2

Write a C program that generates a random walk across a 10x10 array. Initially, the array will contain only dot characters. The program must randomly “walk” from element to element, always going up, down, left, or right by one step. The elements visited by the program will be labeled with the letters A through Z, in the order visited.

It doesn't take the walk to an element that has already a letter assigned (blocked element).If all four directions are blocked, the program must terminate.

I wrote the code for the above question but sometimes the output is just blank, it is just showing a black screen.

#include <stdio.h>

#include <stdlib.h>

#include <time.h>

int main() {
    char visited = 'A';
    char a[10][10];

    // assigning value '.' to array elements
    for (int i = 0; i < 10; i++)
      for (int j = 0; j < 10; j++)
        a[i][j] = '.';

      // the initial is set for the player.
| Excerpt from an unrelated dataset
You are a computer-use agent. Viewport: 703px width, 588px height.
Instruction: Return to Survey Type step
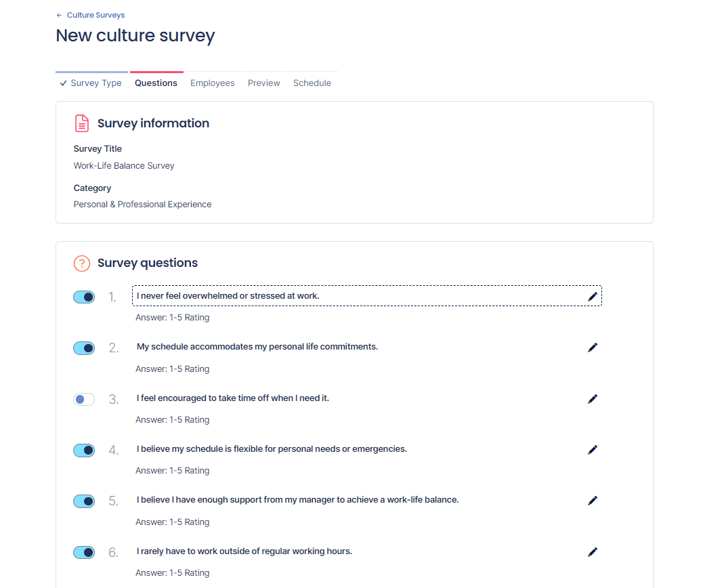pos(91,83)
      int playeri, playerj;

      srand(time(0));

      // assigning numbers between 0-9
      playeri = rand() % 10; playerj = rand() % 10;

      a[playeri][playerj] = visited++;

      int move;

      // now to move the player

      while (visited <= 'Z') {
        // to generate numbers between 1-4
        move = rand() % 4 + 1;

        // to move up
        if (move == 1) {
          if (a[playeri - 1][playerj] == '.' && playeri != 0) {
            playeri = playeri - 1;
            a[playeri][playerj] = visited++;
          }
        }

        // to move down
        else if (move == 2) {
          if (a[playeri + 1][playerj] == '.' && playeri != 9) {
            playeri = playeri + 1;
            a[playeri][playerj] = visited++;
          }
        }

        // to move right
        else if (move == 3) {
          if (a[playeri][playerj + 1] == '.' && playerj != 9) {
            playerj = playerj + 1;
            a[playeri][playerj] = visited++;
          }
        }

        // to move left
        else if (move == 4) {
          if (a[playeri][playerj - 1] == '.' && playerj != 0) {
            playerj = playerj - 1;
            a[playeri][playerj] = visited++;
          }
        }
      }

      for (int i = 0; i < 10; i++) {
        for (int j = 0; j < 10; j++) {
          printf("%c", a[i][j]);
        }
        printf("\n");
      }
    }

My guess is that the program is stuck in an infinte loop, if so, how do I solve this problem?

Humble
  • 39
  • 9
  • 2
    First of all indent your code. Poorly indented code is hard to debug. – Jabberwocky Apr 02 '20 at 08:13
  • 4
    You are going out of bounds when e.g. `playeri` is 0 and you do `playeri-1` and the program crashes. – rustyx Apr 02 '20 at 08:15
  • 1
    Thank you! will edit it rn. – Humble Apr 02 '20 at 08:15
  • 1
    @rustyx not quite true, the program doesn't crash, but rather the program has undefined behaviour that _might_ lead to all kinds of strange things including a crash. – Jabberwocky Apr 02 '20 at 08:16
  • 2
    @Humble be aware that correctly indented code is not so much for us but for rather for _you_ – Jabberwocky Apr 02 '20 at 08:16
  • 4
    What is the expected end condition for the walk? All positions visited? No possible way to continue? Please [edit] your question to explain this. – Bodo Apr 02 '20 at 08:16
  • I have edited the question.please check – Humble Apr 02 '20 at 08:22
  • Is that the real program? It does not compile: a closing `)` seems missing – Mathieu Apr 02 '20 at 08:23
  • it is a real program but it seems I have missed a ( , while trying to indent the program.Sorry for the inconvenience. – Humble Apr 02 '20 at 08:24
  • 7
    "If all four directions are blocked, the program must terminate." - you haven't implemented this. – Rup Apr 02 '20 at 08:25
  • the ( is missing in the first for loop where i assigned the array element with a dot ' . ' – Humble Apr 02 '20 at 08:25
  • 4
    You should check the index first before accessing the array to avoid out-of-bounds access, e.g. `if (playeri != 0 && a[playeri - 1][playerj] == '.') {`. I guess in some cases you end up in a position that has no adjacent position with a dot, so there is no way to continue. As `visited` does not get incremented your loop will not end in this case – Bodo Apr 02 '20 at 08:26
  • Thank you Rup and Bodo i wrote an if condition above the code in while loop which checks if there are any directions available and it runs!! thank you – Humble Apr 02 '20 at 08:39

1 Answers1

4

Your program has undefined behavior if you access array a out of bounds. This can happen when the random direction is impossible because you reached the borders of the 10x10 array. To avoid this change the order of the conditions to check the index first, e.g.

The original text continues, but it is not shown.